Thursday, May 16, 2024

Looking Back and Moving Forward: How far have we come in 20 years with mobile accessibility?

The history of accessible technology and in particular mobile phones offers a case study in how these devices have made a significant difference in the lives of people with disabilities and older users. Just a few weeks in advance of #GAAD2024, the publication of Vol. 18 of the ATOP Journal provides a review of more than 20 years of mobile technology development, exploring how the three-pronged approach of policy initiatives, industry efforts, and end-user advocacy resulted in a wide range of accessibility features.


For its 20th anniversary, the Assistive Technology Outcomes and Benefits (ATOB) Journal dedicated the 2024 issue to "Looking Back and Moving Forward: 20 Years of Assistive Technology Outcomes and Benefits.” This was a good opportunity to explore the history of accessible devices , from mobile phones and tablets through to smartwatches, and how these devices have become both accessible and assistive. 


Under the title “Accessible Mobile Phones: Bridging the Gap in AT Provision and Service Delivery”, the MWF, with the support of David Banes, highlights how mobile technology has been at the forefront of improving communications and access to digital content for people with a disability for well over 20 years.


Legislation such as Section 508 of the Rehabilitation Act (1998) and the 21st Century Communications and Video Accessibility Act (CVAA, 2010) in the US certainly spurred developments along, particularly in the US. But device manufacturers had already started including features to help people with disabilities and older users with the use of the devices well before this. 


As the range of accessibility features and third-party enhancements (mobile apps and compatible assistive technology) expanded and evolved, it became essential to better inform users about the available options and solutions.
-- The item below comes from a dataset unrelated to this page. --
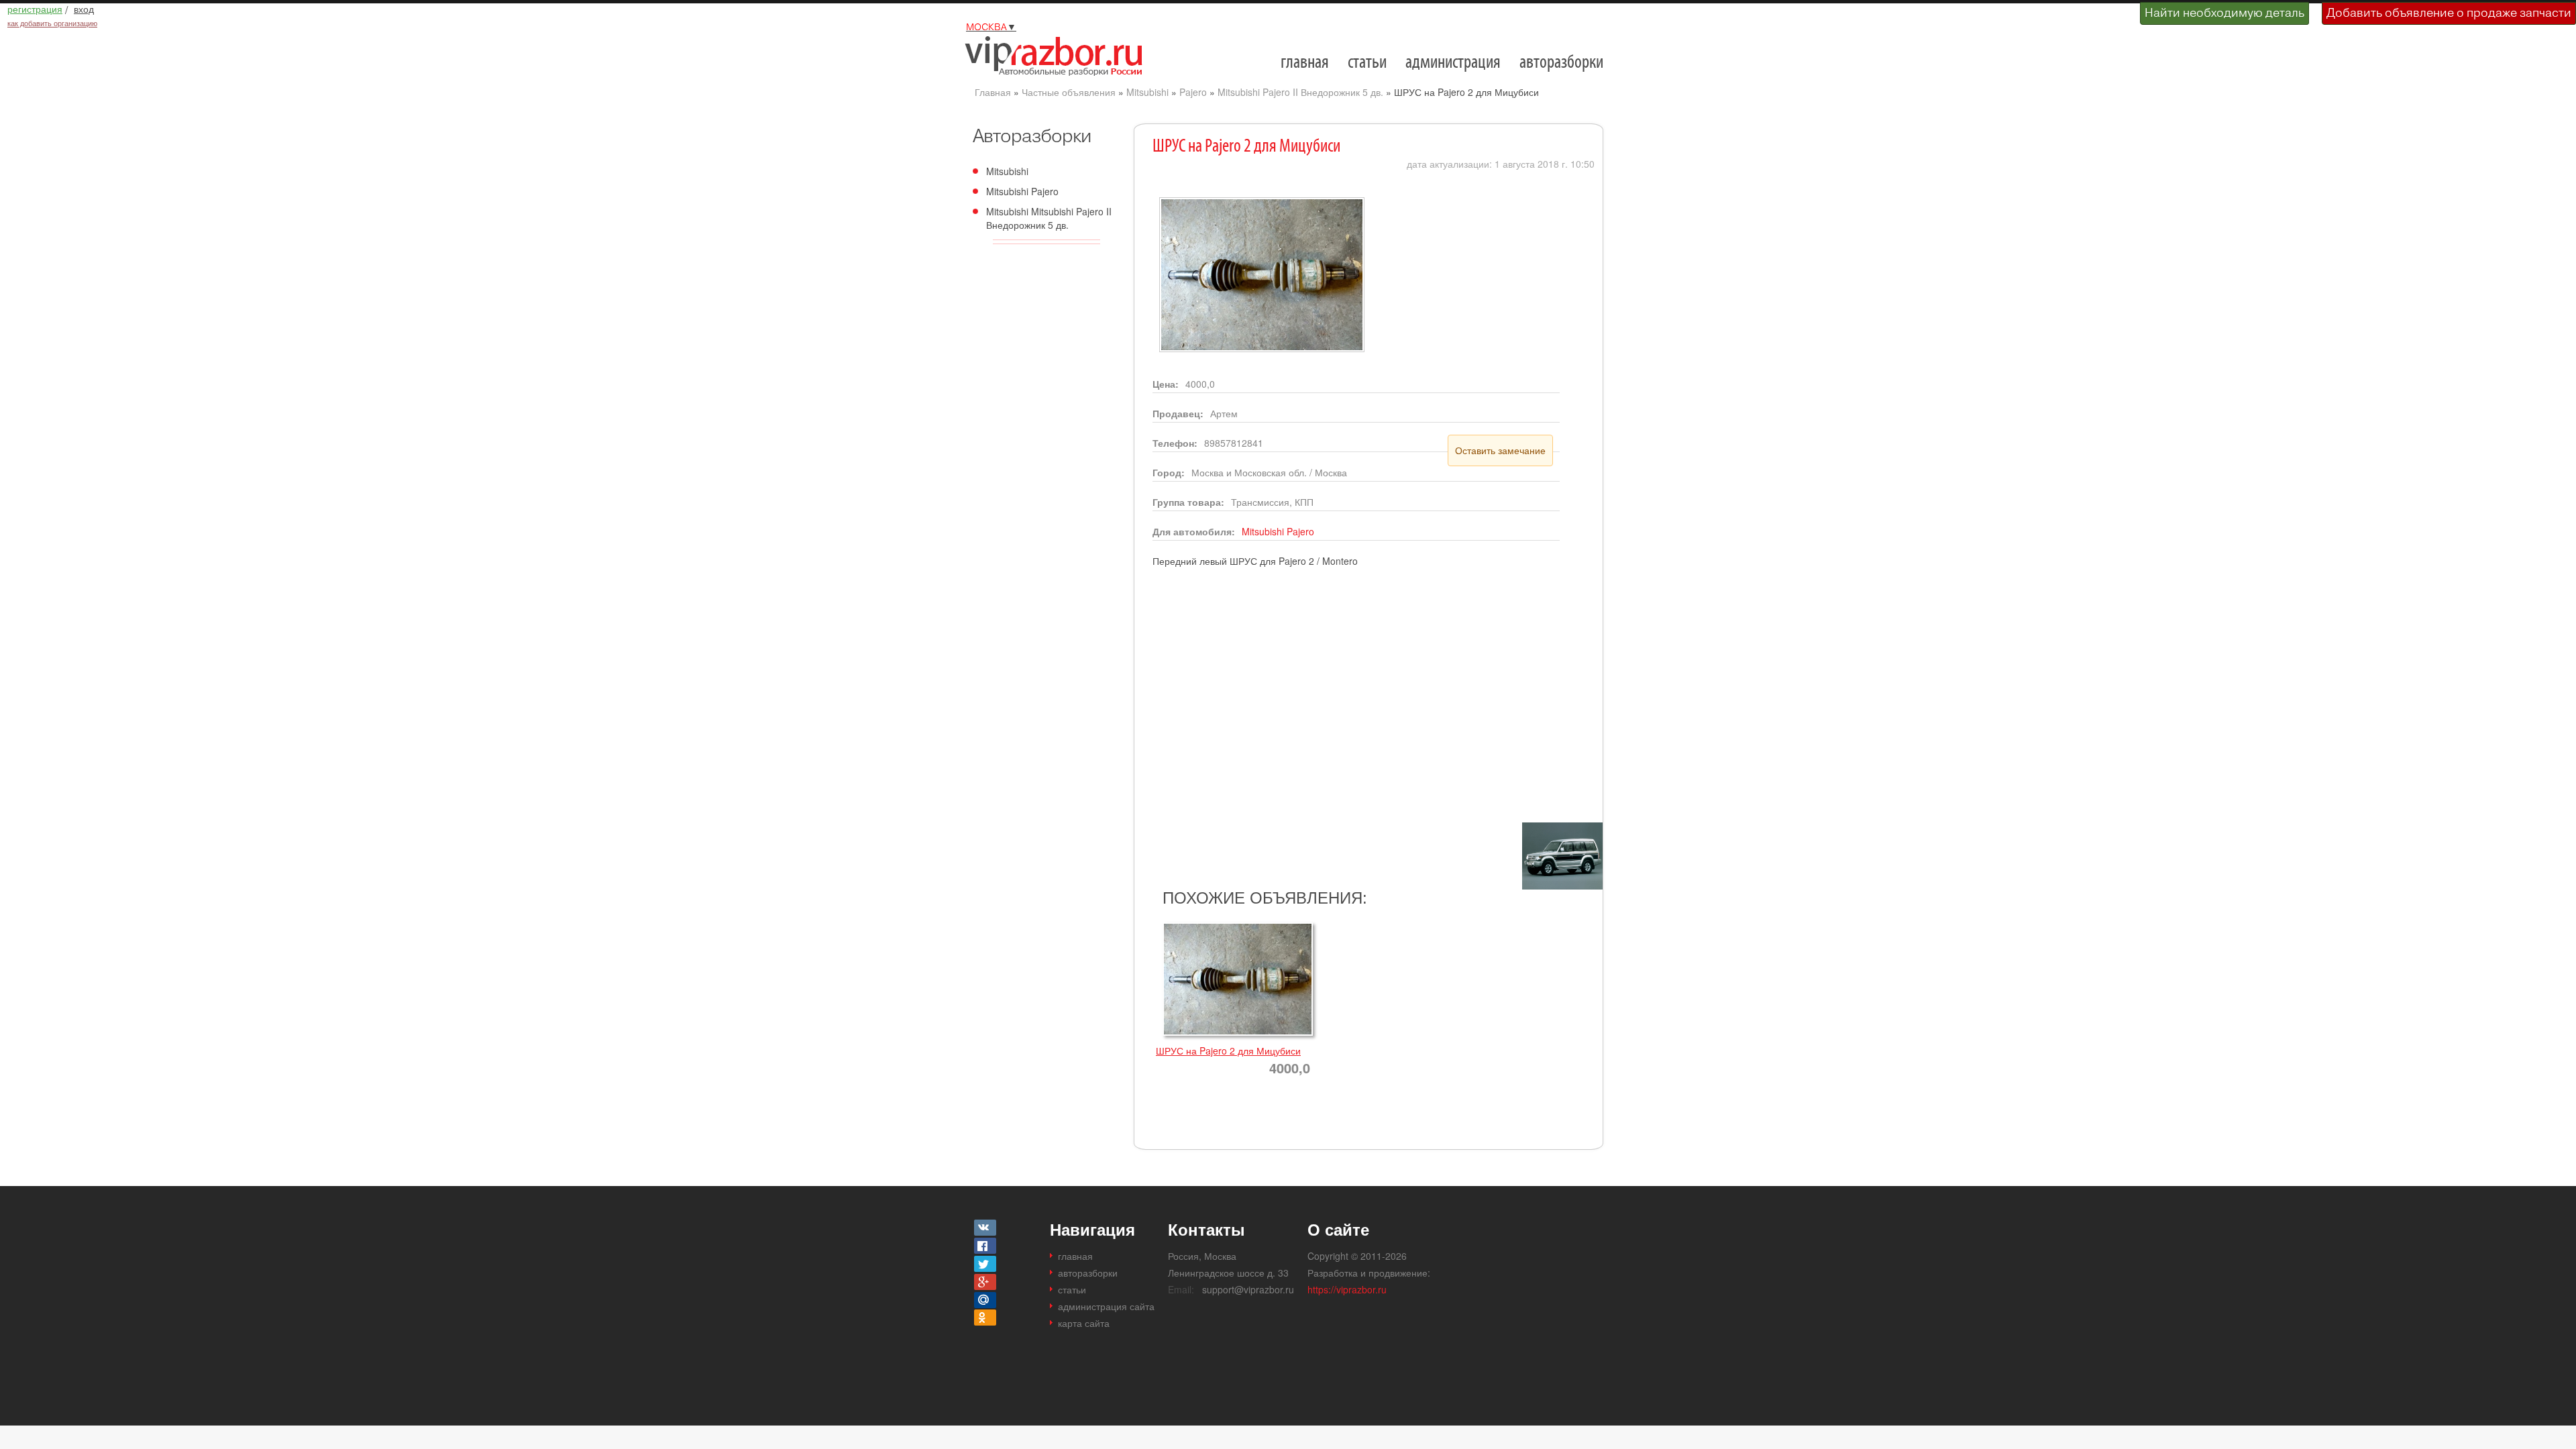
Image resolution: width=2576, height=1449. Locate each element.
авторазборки (1561, 63)
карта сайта (1084, 1323)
While some countries had national requirements for information provision for those with disabilities, it was not until the creation of the Global Accessibility Reporting Initiative (GARI) in 2008 by the Mobile & Wireless Forum (MWF) that one comprehensive and global information source on the available accessibility features within mobile phones was established. GARI is still the central source of information helping consumers find accessible devices on the market. 


Today's smartphones include accessibility features that can complement—and in many cases, replace— specialized assistive technology (AT). Once separate, and often expensive, technology such as screen-readers, screen loops, speech-to-text programs, or alternative augmented communication (AAC) are now effectively all within a typical smartphone. Over the past decade in particular, the design of products that empower people with a disability has shifted from these specialized and dedicated products to features and functions that are designed for the use and benefit of all. 
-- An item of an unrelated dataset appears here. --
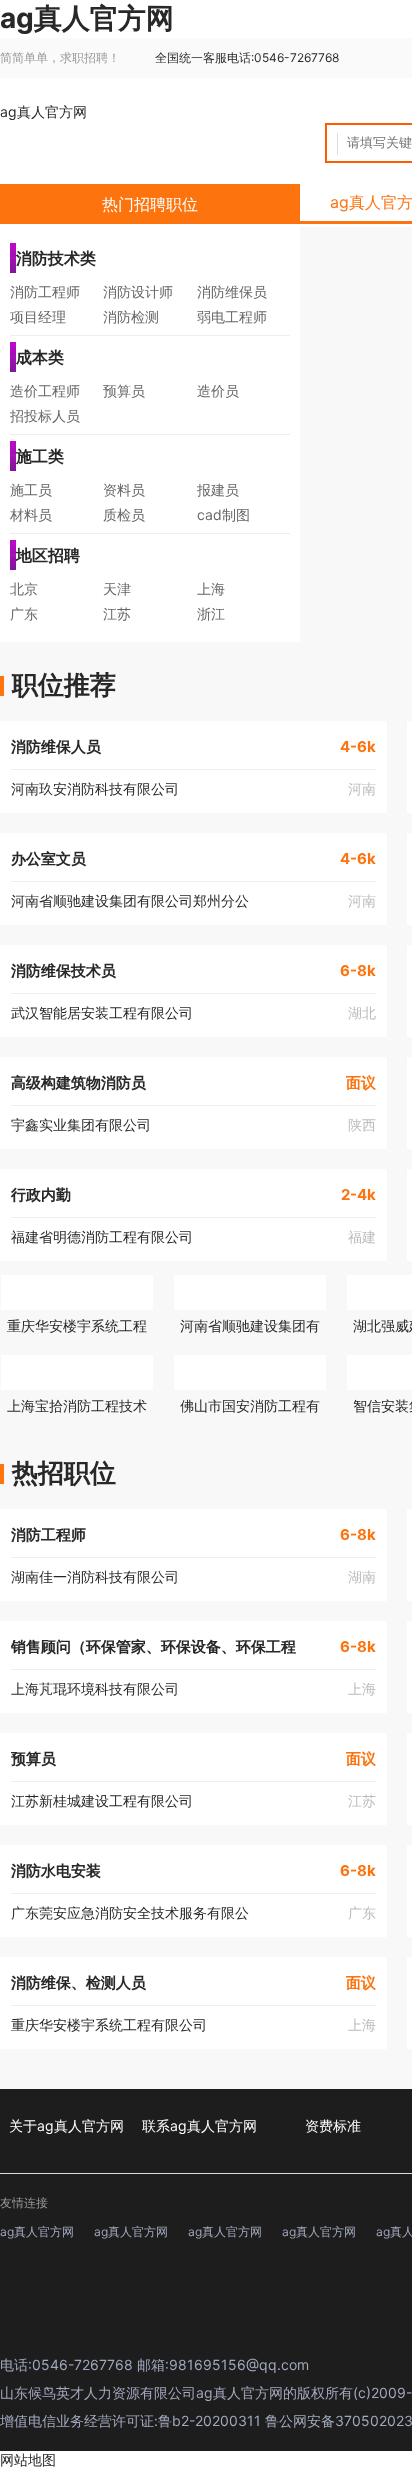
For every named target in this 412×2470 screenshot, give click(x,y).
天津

Despite the advances on the technology front, the one element that still needs further attention is the lack of official recognition that accessible consumer electronics can replace the need for separate specialized equipment. Assistive programs in many countries still shun accessible consumer products such as smartphones, when that one device can provide so many features and is attractive and usable by everyone. 
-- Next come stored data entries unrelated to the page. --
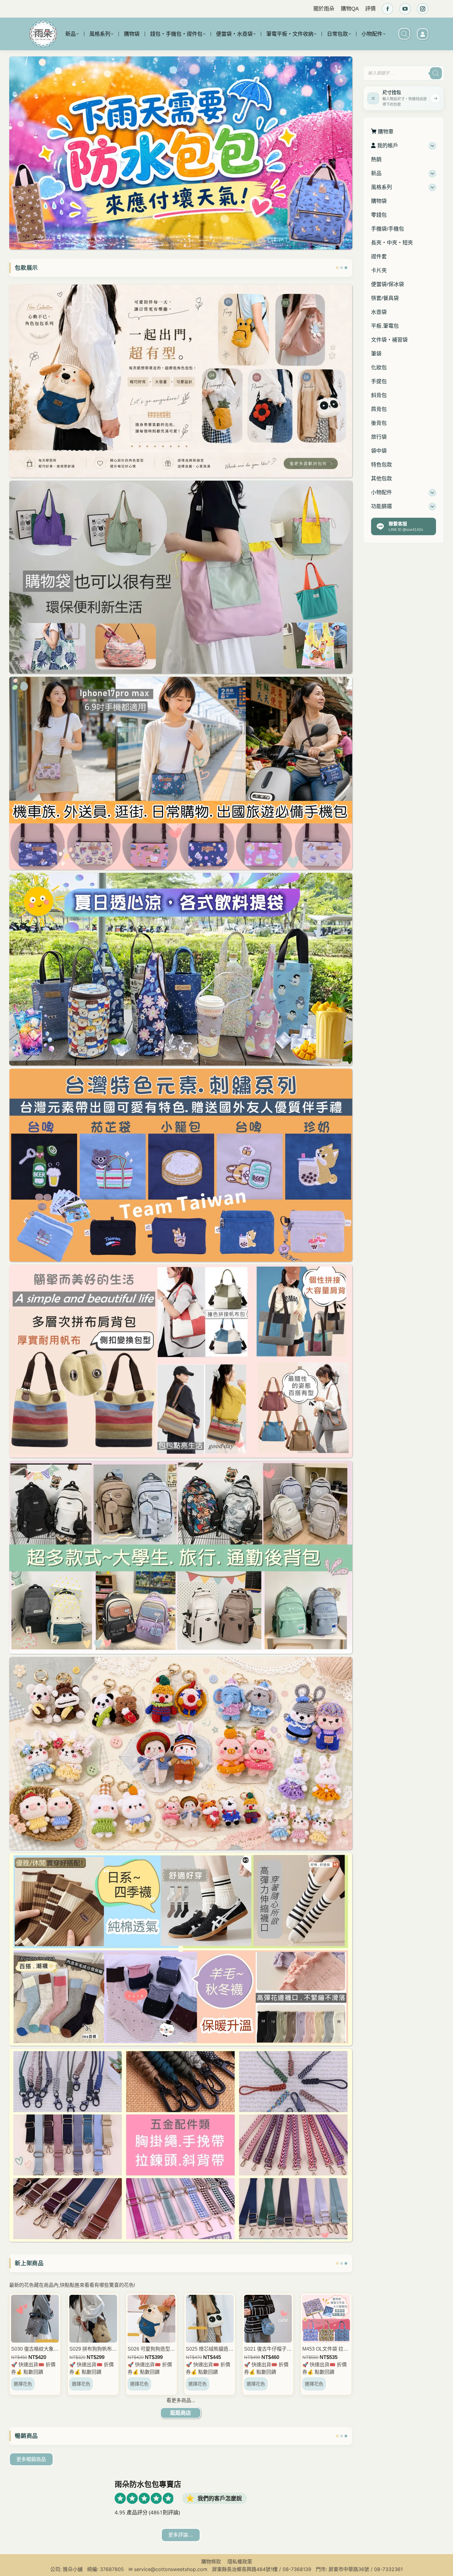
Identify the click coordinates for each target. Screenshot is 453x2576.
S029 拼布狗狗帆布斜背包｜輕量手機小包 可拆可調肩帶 (93, 2349)
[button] (348, 100)
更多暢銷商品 (31, 2459)
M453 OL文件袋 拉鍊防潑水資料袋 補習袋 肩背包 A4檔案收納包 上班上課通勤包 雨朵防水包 (325, 2349)
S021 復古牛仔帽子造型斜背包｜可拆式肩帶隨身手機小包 (268, 2349)
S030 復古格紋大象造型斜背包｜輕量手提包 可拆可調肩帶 (35, 2349)
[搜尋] (435, 73)
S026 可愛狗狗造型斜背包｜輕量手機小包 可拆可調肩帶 (151, 2349)
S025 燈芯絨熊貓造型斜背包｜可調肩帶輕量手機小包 (209, 2349)
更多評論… (180, 2534)
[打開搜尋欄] (404, 33)
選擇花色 (23, 2383)
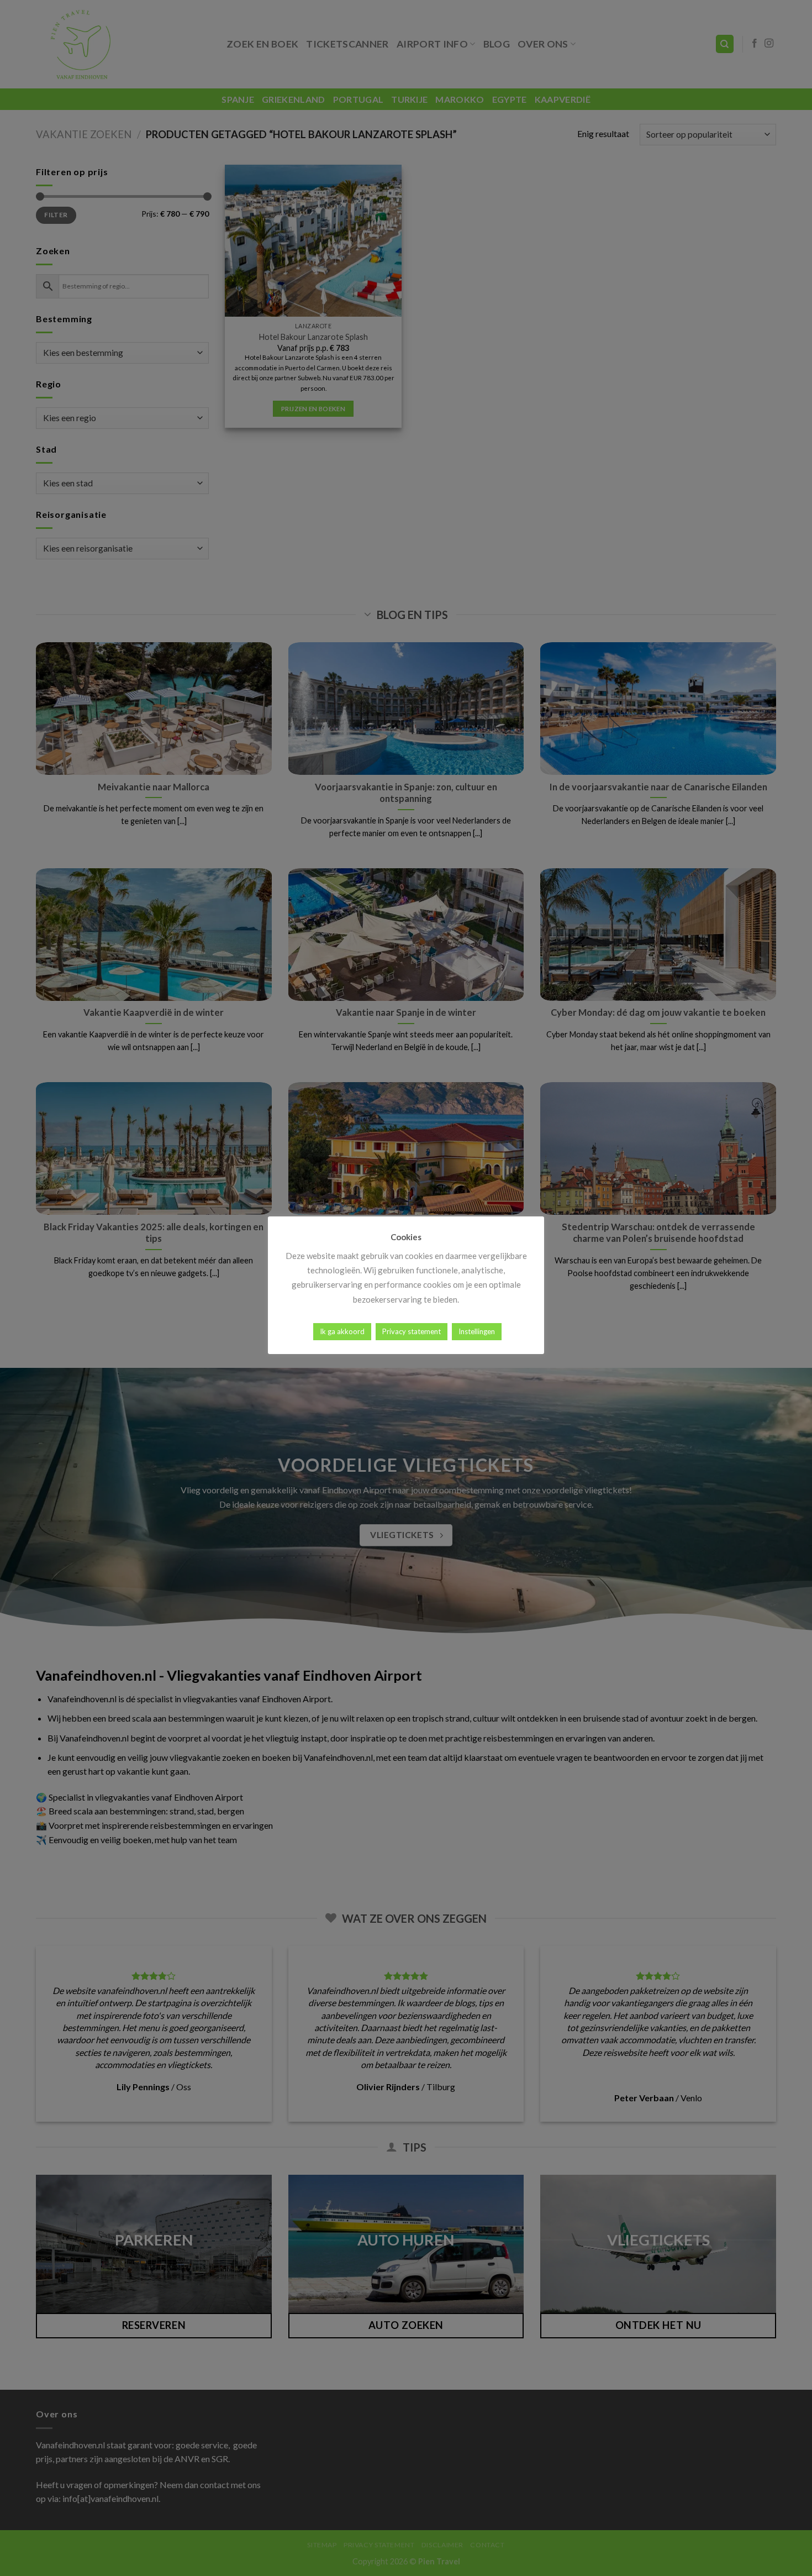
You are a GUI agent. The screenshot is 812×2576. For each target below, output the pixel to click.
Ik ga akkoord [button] (342, 1331)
So how far have we come on mobile accessibility in 20 years? It’s fair to say a long way. And with legislation like the European Accessibility Act, that will cement the need for accessibility to be a key design factor right from the beginning, the  greatest need now is to focus on informing consumers about the large variety of features that already exist and how to get started using those functionalities. 


For the full story of mobile accessibility development and a detailed discussion, we invite you to have a look at the paper “Accessible Mobile Phones: Bridging the Gap in AT Provision and Service Delivery”. The ATOP Journal is open access and you can download it for free following this link:



The ATOP Journal was launched by the Assistive Technology Industry Association (ATIA) in 2004 in an effort to advance the assistive technology (AT) field and highlight new information on the outcomes and benefits of AT for persons with disabilities. ATOB is a leading, open access, peer-reviewed journal in the field of AT.